## Work instructions
All entries must be given again in full, exactly as they were supplied.

## Collected data entries
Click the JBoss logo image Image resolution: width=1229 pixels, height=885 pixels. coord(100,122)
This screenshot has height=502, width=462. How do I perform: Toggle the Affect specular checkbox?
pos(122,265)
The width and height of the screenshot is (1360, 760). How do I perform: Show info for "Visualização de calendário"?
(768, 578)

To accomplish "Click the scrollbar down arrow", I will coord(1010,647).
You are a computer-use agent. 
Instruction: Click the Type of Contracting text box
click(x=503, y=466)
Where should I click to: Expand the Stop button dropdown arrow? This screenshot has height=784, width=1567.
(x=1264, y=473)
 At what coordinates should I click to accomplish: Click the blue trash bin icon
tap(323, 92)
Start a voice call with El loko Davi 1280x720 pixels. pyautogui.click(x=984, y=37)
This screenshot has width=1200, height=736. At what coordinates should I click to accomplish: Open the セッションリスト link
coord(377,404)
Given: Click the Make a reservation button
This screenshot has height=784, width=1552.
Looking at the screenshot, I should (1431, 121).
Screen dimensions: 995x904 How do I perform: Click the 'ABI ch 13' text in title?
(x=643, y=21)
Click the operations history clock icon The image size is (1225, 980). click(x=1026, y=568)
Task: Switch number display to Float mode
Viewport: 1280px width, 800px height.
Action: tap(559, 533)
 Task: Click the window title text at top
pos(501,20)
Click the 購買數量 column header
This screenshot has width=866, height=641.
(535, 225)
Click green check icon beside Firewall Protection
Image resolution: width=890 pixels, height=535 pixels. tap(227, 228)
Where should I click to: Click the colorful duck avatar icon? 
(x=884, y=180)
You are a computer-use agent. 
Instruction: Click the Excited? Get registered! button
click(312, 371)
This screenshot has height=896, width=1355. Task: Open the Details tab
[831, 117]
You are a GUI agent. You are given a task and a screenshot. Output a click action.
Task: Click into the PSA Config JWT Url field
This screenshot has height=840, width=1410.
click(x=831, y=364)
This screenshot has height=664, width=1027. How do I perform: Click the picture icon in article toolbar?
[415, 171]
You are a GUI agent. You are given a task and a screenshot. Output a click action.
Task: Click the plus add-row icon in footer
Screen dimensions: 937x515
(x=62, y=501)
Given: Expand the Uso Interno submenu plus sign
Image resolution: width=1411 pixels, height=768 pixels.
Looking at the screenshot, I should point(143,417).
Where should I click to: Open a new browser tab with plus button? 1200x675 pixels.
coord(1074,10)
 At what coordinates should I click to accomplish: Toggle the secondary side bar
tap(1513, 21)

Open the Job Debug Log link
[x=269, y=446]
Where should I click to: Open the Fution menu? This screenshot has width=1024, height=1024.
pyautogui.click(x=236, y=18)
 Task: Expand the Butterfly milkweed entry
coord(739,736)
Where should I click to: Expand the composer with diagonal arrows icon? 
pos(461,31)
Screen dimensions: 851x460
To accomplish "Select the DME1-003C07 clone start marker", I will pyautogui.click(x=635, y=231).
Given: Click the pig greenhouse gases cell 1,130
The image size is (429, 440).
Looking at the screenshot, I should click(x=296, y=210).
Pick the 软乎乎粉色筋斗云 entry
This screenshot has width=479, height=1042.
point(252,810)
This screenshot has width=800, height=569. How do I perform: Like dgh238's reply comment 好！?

## Task solution
Click the JBoss logo image Image resolution: width=1229 pixels, height=885 pixels. coord(100,122)
This screenshot has height=502, width=462. How do I perform: Toggle the Affect specular checkbox?
pos(122,265)
The width and height of the screenshot is (1360, 760). How do I perform: Show info for "Visualização de calendário"?
(768, 578)

To accomplish "Click the scrollbar down arrow", I will coord(1010,647).
You are a computer-use agent. 
Instruction: Click the Type of Contracting text box
click(x=503, y=466)
Where should I click to: Expand the Stop button dropdown arrow? This screenshot has height=784, width=1567.
(x=1264, y=473)
 At what coordinates should I click to accomplish: Click the blue trash bin icon
tap(323, 92)
Start a voice call with El loko Davi 1280x720 pixels. pyautogui.click(x=984, y=37)
This screenshot has width=1200, height=736. At what coordinates should I click to accomplish: Open the セッションリスト link
coord(377,404)
Given: Click the Make a reservation button
This screenshot has height=784, width=1552.
Looking at the screenshot, I should (1431, 121).
Screen dimensions: 995x904 How do I perform: Click the 'ABI ch 13' text in title?
(x=643, y=21)
Click the operations history clock icon The image size is (1225, 980). click(x=1026, y=568)
Task: Switch number display to Float mode
Viewport: 1280px width, 800px height.
Action: tap(559, 533)
 Task: Click the window title text at top
pos(501,20)
Click the 購買數量 column header
This screenshot has width=866, height=641.
(535, 225)
Click green check icon beside Firewall Protection
Image resolution: width=890 pixels, height=535 pixels. tap(227, 228)
Where should I click to: Click the colorful duck avatar icon? 
(x=884, y=180)
You are a computer-use agent. 
Instruction: Click the Excited? Get registered! button
click(312, 371)
This screenshot has height=896, width=1355. Task: Open the Details tab
[831, 117]
You are a GUI agent. You are given a task and a screenshot. Output a click action.
Task: Click into the PSA Config JWT Url field
This screenshot has height=840, width=1410.
click(x=831, y=364)
This screenshot has height=664, width=1027. How do I perform: Click the picture icon in article toolbar?
[415, 171]
You are a GUI agent. You are given a task and a screenshot. Output a click action.
Task: Click the plus add-row icon in footer
Screen dimensions: 937x515
(x=62, y=501)
Given: Expand the Uso Interno submenu plus sign
Image resolution: width=1411 pixels, height=768 pixels.
Looking at the screenshot, I should point(143,417).
Where should I click to: Open a new browser tab with plus button? 1200x675 pixels.
coord(1074,10)
 At what coordinates should I click to accomplish: Toggle the secondary side bar
tap(1513, 21)

Open the Job Debug Log link
[x=269, y=446]
Where should I click to: Open the Fution menu? This screenshot has width=1024, height=1024.
pyautogui.click(x=236, y=18)
 Task: Expand the Butterfly milkweed entry
coord(739,736)
Where should I click to: Expand the composer with diagonal arrows icon? 
pos(461,31)
Screen dimensions: 851x460
To accomplish "Select the DME1-003C07 clone start marker", I will pyautogui.click(x=635, y=231).
Given: Click the pig greenhouse gases cell 1,130
The image size is (429, 440).
Looking at the screenshot, I should click(x=296, y=210).
Pick the 软乎乎粉色筋斗云 entry
This screenshot has width=479, height=1042.
point(252,810)
This screenshot has width=800, height=569. How do I perform: Like dgh238's reply comment 好！?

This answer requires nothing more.